When you feel like you are going nowhere how do conceive of being somewhere else?

What people who don’t realise about being a Learning Technologist is that we are an emotional bunch. We genuinely want to improve things. At times we get incredibly emotionally attached to the weirdest things, they represent the opportunity for progress and a social good. Therefore self worth. Lack of progress can equate to feeling like your role has no value and in HE there are enough actors trying to devalue you without you devaluing yourself. If you lead authentically you can carry this pressure for those you manage. If you are feeling the same it is a lot to carry.

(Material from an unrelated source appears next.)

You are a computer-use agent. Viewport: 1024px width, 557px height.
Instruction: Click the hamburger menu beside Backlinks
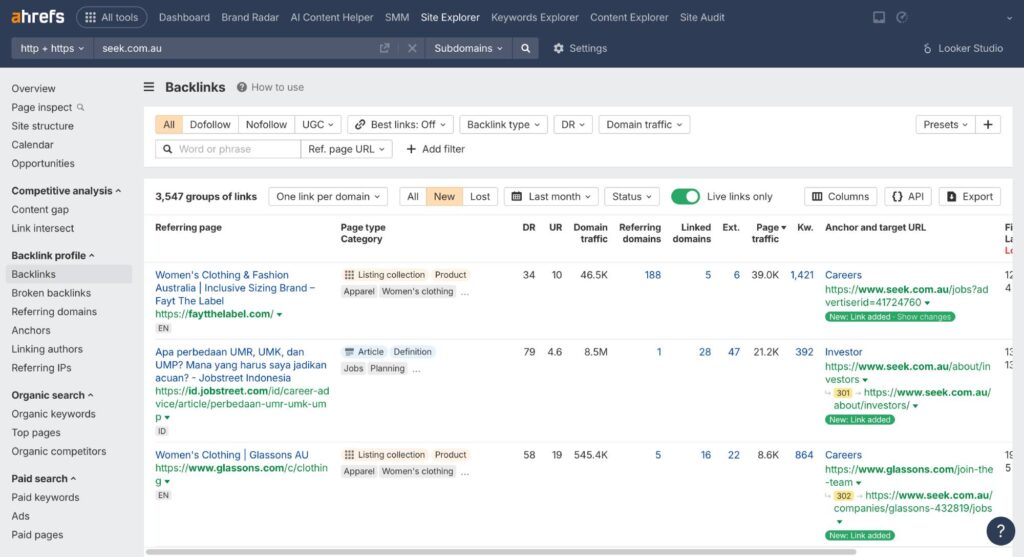(149, 87)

How long can you think like that and be authentic without it harming your mental health or leading to unprofessional behaviours. What happens when that attitude is the logical response to most work based eventualities? What is a leader meant to do then?

It is almost like a break up. I don’t know the answer but I’m guessing a lot of you out there feel the same.

Why is this a problem? Well aside from unhappiness itself being an issue we have something of a crisis in this country. The crisis is leadership and vision. Stepping outside of the given reality and setting a new course rather than reacting to events. I know what good learning technologist savvy leadership feels like and it is really empowering. It makes such a difference. If we lose too many people from the management strata we compound this issue. We shrink the pipeline for good decision making in the future. Who would want to be a middle manager put in a hopeless position? I know I have had people tell me how unattractive it all looks. Research is great. Teaching is great. eLearning development is great. However, without clued up and resilient management everything is harder than it needs to be. This means we need to take issues such as this seriously. Give people tools, support and incentives to rise above this. Otherwise we will be creating a self fulfilling prophecy of pointlessness.

Sad comedy trumpets sound

Call it disempowerment, call it the downside of being an authentic leader but we probably need to talk more about middle manager things. Knowing the difference between an organisation being slow and an organisation being lost. How to rescue good managers who have been warped by not trusting the process and how we retain human capital healthy in such an erratic part of the sector. We might need to create new routes for support across the sector as it is hard to talk about these things internally. This can be for fear about progression or for not wanting to seem disruptive. As a manager you are seldom allowed to have flaws.

This is where the blog post ends. There is no puffing out the chest and a call to arms. Merely unanswerable questions and a new found fear of someone reading this and taking it the wrong way. Yet it is important to care, it is important to be honest and it is important acknowledge the dangers of authentic leadership in slow moving organisations. You may one day be managing someone as mentally stuck as me and you might need to recognise it. No idea how you fix it mind.